Choose what you want to be

It doesn’t have centuries of history behind it, like law or architecture. It doesn’t enjoy the prestige or popular admiration that other disciplines such as Fine Arts of Medicine inspire. The names of its great masters are scarcely known beyond its particular and small universe. It doesn’t promise to move the foundations of human evolution, like technology does. It doesn’t command the respect that other courses do in the field of study it’s included in. Not even in the heart of companies is it an especially venerated department.

So why did I choose Marketing as my passion and profession? What brought me to opt for a discipline that doesn’t even have a commonly accepted translation in my own language? My answer is simple: today, absolutely everything is Marketing. What to tell a young reader on the verge of deciding his or her future about the greatnesses of a profession? The answer is simple: pure Marketing. All the pages that have gone before me and all that follow are full of Marketing; packed with people engaged in Marketing for their respective trades. The clothes we wear, the car we drive, the house we live in is Marketing. Silently and intelligently, Marketing impregnates our lives.

□ □ □ □ □ □ □

# Task
From the passage on choosing Marketing as a profession, print word for word the part that opens with the words containing "Choose what you" and closes with "especially venerated department.".

□ □ □ □ □ □ □

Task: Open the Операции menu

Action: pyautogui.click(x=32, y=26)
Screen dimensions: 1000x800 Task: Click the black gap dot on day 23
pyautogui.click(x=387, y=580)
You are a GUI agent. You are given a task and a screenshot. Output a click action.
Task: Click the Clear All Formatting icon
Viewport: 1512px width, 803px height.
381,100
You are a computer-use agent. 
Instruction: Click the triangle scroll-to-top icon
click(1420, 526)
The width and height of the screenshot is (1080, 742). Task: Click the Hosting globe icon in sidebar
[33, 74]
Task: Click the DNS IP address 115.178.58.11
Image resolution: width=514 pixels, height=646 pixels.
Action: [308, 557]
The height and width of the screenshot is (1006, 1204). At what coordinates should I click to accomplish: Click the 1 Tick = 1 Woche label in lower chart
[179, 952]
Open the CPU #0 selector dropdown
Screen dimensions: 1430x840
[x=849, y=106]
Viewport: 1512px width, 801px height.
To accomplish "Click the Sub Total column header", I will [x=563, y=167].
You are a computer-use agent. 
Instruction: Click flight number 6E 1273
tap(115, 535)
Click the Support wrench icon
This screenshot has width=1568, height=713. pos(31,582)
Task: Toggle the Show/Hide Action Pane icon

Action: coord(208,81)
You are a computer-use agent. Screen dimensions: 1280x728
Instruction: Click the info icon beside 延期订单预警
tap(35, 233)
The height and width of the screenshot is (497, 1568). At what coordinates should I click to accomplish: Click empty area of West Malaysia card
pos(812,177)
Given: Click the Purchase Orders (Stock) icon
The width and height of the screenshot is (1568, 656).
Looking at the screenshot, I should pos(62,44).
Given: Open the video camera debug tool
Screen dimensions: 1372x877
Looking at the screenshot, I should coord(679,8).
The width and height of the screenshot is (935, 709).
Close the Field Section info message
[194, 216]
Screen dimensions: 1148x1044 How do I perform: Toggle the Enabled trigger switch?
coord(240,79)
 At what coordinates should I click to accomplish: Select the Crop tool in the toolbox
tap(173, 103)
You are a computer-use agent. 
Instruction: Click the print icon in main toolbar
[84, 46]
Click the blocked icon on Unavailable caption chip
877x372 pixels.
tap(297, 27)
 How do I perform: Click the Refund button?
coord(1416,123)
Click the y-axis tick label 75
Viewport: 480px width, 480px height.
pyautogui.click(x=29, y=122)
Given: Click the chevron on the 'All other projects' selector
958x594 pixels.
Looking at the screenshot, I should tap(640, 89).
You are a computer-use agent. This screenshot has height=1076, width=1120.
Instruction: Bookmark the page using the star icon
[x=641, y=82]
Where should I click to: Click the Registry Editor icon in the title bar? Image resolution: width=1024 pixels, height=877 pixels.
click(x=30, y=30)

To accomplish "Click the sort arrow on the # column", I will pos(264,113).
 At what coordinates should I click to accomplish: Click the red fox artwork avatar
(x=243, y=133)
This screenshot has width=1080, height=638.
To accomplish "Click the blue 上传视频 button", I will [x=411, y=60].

□ □ □ □ □ □ □

# Reply to the task
Choose what you want to be

It doesn’t have centuries of history behind it, like law or architecture. It doesn’t enjoy the prestige or popular admiration that other disciplines such as Fine Arts of Medicine inspire. The names of its great masters are scarcely known beyond its particular and small universe. It doesn’t promise to move the foundations of human evolution, like technology does. It doesn’t command the respect that other courses do in the field of study it’s included in. Not even in the heart of companies is it an especially venerated department.